*Task prompt:* Reproduce the data below in full. Nothing should differ from the original.

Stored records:

########

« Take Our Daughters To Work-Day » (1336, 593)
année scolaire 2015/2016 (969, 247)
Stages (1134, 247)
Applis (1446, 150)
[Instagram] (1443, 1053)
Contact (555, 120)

########

*Output of the task:*
« Take Our Daughters To Work-Day » (1336, 593)
année scolaire 2015/2016 (969, 247)
Stages (1134, 247)
Applis (1446, 150)
[Instagram] (1443, 1053)
Contact (555, 120)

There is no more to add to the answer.